**Assignment**: Write out the stretch of lines below that begins at the line with "Given: Open the" and ends at the line with "the Kanal ID", including both, exactly as given and nothing more.

**Study material**:

*** Begin section ***

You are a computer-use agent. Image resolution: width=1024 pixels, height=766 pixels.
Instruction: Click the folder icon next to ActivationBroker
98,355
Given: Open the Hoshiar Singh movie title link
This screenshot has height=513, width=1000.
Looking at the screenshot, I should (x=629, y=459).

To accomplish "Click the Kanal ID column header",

*** End section ***
*** Begin section ***

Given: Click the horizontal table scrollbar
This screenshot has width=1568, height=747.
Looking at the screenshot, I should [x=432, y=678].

*** End section ***

**Reply**:
Given: Open the Hoshiar Singh movie title link
This screenshot has height=513, width=1000.
Looking at the screenshot, I should (x=629, y=459).

To accomplish "Click the Kanal ID column header",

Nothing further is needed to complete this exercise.